Cart and the horse.

AuthorRothschild, Matthew
PositionA progressive third-party presidential bid in 1996 - Editorial

In 1991 and 1992, I squandered much of my time in a quixotic effort to draft Ralph Nader for President. I thought it was crucial to use the Presidential contest - the one time when most Americans tune in to politics - to articulate a vision and spell out a program of fundamental progressive change. I had already despaired of Bill Clinton and the traditional Democratic candidates, and Jesse Jackson was not in the running, so I thought Nader was as good a candidate as any: He had the track record and the national reputation to command attention and support, or so I argued. Since a friend of mine and I had worked for Ralph in the early 1980s, we tried to use what little entree we had to goose him into running.

Alas, he wouldn't be goosed, but I haven't abandoned hope in the possibility of an independent Presidential challenge. I had to laugh recently, however, when Paul Tsongas, perhaps the whiniest former politician in the country (a contest, to be sure), floated the idea of forming a third party with Colin Powell at the head of the ticket. Tsongas wants to split the difference between the Democrats and the Republicans, and that's cutting the baloney pretty thin.

The Democrats under Clinton have moved so close to the Republicans on so many issues that it'd be like building a party on the gap in MacNeil/Lehrer.

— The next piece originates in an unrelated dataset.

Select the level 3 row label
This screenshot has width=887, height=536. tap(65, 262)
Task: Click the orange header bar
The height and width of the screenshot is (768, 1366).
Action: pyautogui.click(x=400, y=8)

There is room, though, and plenty of it, on the left. As the Republicans wage all-out war on the welfare state, Clinton is barely putting up any defense. And on economic issues, he's been indistinguishable from Republicans; corporations couldn't have found a President more willing and able to carry their water.

So where does that leave us? As Adolph Reed suggests in this issue, we could try to prevail on the old horses of liberalism, like Ted Kennedy or Tom Harkin, to challenge Clinton from within the Democratic Party. But we've done this already, and not only with Ted Kennedy in 1980 but with Tom Harkin in 1992. What good did it do us? To shake hands after the primaries and work for the re-election of Clinton - who has been such a disaster, who in fact has paved the road for Newt Gingrich - does not make much sense to me.

I'm chastened, however, by Reed's admonishment that we not succumb to the "politics of wish-fulfillment." I'm prone to wishes, and I'm impatient. (Erwin Knoll bet me $50 and gave me 100-to-1 odds that Nader would not win the Presidency, and I was foolish enough to take him up on it.) And Reed has a point when he says...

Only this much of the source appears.